Il tatto sconfina per interposizione dei tessuti; l'olfatto recepisce l'umore dell'anima, anche nascosto sotto due gocce di Chanel. Il gusto si raffina nell'apprezzamento della bellezza e la vista, allenata, diventa una lungimiranza senza lenti, predestinatami dall'ipermetropia.
L'udito cede alla percezione del non detto. E senza immaginarie voci, trascina oltre la sim-patia le vibrazioni emotive. Testa la possibilità empatica, che ti fa essere la parte stabile della coscienza altrui. Quella che sa porre la domanda, e tenerti fermo quando la risposta è pronta a travolgerti. 


Ecco, sono nata così. E non le conto più le vite, che è meglio non sapere quante ne rimangono, perché tanto ciascuna è a se stante, e il conto non è caro, se muori dopo aver vissuto.

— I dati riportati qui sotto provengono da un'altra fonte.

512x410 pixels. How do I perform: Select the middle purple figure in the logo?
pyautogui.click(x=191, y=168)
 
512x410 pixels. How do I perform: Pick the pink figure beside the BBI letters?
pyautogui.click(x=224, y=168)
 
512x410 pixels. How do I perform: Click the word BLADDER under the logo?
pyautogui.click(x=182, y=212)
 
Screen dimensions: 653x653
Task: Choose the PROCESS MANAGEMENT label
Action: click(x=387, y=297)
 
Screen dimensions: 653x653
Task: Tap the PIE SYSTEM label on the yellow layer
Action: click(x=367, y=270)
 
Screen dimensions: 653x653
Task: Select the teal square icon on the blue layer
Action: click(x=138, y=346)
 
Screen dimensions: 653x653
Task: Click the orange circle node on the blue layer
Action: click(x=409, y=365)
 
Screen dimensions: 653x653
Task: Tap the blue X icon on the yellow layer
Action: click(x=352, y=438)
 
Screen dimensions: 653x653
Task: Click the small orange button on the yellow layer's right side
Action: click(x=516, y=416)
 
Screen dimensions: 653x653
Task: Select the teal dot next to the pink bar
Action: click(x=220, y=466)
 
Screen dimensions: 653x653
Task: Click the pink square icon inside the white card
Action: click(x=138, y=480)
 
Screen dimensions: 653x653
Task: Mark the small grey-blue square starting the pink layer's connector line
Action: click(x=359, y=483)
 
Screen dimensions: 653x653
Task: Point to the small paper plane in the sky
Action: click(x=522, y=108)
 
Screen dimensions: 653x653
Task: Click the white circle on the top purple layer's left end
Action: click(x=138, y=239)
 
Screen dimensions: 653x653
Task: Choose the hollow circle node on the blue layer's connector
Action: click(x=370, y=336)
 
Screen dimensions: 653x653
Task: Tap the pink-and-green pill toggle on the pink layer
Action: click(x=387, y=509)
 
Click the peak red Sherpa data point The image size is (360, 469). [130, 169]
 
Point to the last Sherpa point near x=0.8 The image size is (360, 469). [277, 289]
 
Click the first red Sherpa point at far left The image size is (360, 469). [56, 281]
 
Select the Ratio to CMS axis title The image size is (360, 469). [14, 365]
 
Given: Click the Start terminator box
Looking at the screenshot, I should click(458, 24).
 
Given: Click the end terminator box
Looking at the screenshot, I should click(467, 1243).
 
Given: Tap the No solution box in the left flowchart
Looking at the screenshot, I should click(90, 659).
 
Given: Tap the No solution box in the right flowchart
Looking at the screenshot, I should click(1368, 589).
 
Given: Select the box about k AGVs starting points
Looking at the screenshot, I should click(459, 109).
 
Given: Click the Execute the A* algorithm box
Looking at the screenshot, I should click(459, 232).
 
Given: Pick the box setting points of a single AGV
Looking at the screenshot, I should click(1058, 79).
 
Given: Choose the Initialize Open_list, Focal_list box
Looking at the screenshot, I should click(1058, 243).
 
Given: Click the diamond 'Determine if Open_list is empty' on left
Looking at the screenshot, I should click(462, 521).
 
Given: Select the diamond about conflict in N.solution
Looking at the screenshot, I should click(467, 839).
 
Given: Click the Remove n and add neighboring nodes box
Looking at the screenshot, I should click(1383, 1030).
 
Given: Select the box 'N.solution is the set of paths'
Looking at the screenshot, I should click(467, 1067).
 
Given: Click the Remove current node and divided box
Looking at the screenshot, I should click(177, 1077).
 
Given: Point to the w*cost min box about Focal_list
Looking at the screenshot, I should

Sono nata, con un sesto senso che è la mano che sento posata sulla testa, la mia kippah di Uomo che si erge su se stesso, con una innocenza conquistata e tenuta stretta, perché, checché se ne dica, i cinque anni tornano. E quando ti tornano dentro, morti a se stessi, sembra ogni istante di vivere da sempre. Per sempre. E mai più.